Biohazard: The Alien Force comes straight from the Fred Olen Ray (Hollywood Chainsaw Hookers)/Jim Wynorski (Dinosaur Island) school of film making (in fact, the two directors produce this flick, and it's based on an Olen Ray script): Put everything you have on the screen, and throw in some softcore T&A and a few explosions to keep people from nodding off. It's been a pretty successful ethos for those two directors, but director Steve Latshaw has some difficulty keeping things moving in this film. It starts off with enough goofy action and rubber aliens to give some hope to the discriminating connoisseur of bad movies, but things slow considerably after the first half hour.



The plot revolves around Mike Reardon (Steve Zurk, looking (and acting) like a football player), the ex head of security for Triton Industries, a genetics company who are working on developing an invincible BIO-creature from the DNA of their employees. With the help of a reporter (Susan Fronsoe) and a former Triton researcher, Reardon has to track down the names from the DNA donor list before the creature (or Quint, the psychotic current head of security) catches up with them.

For the discriminating fan of awfulness, Biohazard has enough moments of hilarity to make it worth a watch. The actors are uniformly bland and/or awful and there are more than a few awkward moments and flubbed lines. Most of the budget was likely poured into the main creature's suit, and it looks slightly better than most Kamen Rider/Mighty Morphin Power Rangers villains.

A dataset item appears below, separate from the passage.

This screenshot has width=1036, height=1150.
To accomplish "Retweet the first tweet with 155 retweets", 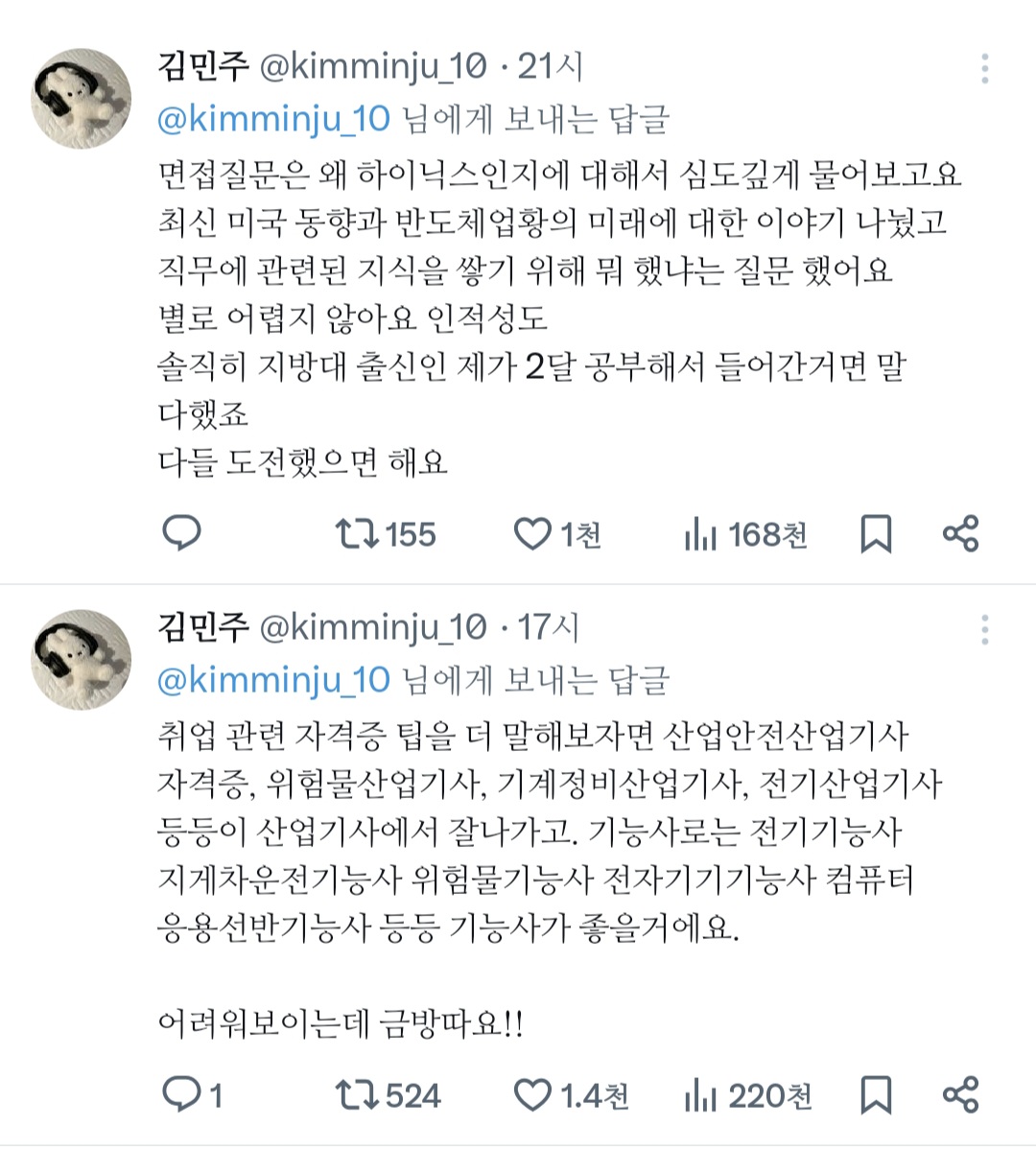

They manage to fit in a gratuitous sex scene or two, and things come to an explosive conclusion with the President of Triton (played by Christoper Mitchum, the son of the legendary Robert Mitchum.. who at least seems like he's having fun) gets taken down in his helicopter by a handgun wielding Mike Reardon. The helicopter explosion (which also manages to squash Quint) is just terrible looking, but after some of the effects already witnessed, it's par for the course.




The DVD is presented full frame, which is likely the original shooting ratio. The image quality is pretty shoddy with a lot of grain visible during the night scenes, and the audio is adequate but nothing more. The only extra is the film's trailer, which appropriately makes the thing look a lot more interesting than it actually is.

More slasher than sci-fi (in fact, despite the title there's nothing "alien" on display here), this is all well trodden territory. Best left to the late night cable TV showings it was always destined for. Delivers what you would expect, but doesn't rise above.